** Task statement **
Which lines of the entries contain the word "Switch"? Please list them.

[Items from a dataset]
________________

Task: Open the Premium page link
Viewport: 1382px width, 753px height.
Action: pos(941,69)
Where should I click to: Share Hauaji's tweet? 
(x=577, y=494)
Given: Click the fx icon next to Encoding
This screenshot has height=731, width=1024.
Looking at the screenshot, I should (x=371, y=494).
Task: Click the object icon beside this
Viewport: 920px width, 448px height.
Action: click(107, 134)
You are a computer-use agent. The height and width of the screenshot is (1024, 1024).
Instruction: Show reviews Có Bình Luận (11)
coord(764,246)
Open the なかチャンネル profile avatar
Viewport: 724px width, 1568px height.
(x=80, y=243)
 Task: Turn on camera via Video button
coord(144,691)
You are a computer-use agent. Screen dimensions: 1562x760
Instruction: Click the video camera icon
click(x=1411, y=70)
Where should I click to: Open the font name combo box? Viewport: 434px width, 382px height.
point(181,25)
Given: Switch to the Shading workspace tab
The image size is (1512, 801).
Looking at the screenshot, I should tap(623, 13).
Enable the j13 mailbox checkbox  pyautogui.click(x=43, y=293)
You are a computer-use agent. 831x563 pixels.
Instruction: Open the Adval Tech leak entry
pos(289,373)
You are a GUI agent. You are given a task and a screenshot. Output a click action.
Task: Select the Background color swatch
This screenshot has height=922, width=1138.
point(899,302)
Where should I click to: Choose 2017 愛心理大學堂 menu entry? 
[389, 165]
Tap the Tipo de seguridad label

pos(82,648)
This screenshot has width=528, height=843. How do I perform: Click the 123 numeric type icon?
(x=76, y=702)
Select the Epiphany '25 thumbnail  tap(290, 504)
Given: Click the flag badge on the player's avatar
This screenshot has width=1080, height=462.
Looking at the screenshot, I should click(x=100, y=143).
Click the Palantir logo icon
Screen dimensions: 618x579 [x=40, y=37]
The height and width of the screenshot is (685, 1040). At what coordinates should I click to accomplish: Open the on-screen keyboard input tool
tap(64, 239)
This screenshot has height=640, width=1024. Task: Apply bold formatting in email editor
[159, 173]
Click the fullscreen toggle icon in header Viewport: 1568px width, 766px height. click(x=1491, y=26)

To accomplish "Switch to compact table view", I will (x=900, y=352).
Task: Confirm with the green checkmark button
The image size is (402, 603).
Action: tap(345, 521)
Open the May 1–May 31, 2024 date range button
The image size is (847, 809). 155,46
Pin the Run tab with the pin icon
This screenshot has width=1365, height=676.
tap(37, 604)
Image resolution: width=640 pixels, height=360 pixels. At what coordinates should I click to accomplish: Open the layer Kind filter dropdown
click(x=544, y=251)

________________

** Answer space **
Given: Switch to the Shading workspace tab
To accomplish "Switch to compact table view", I will (x=900, y=352).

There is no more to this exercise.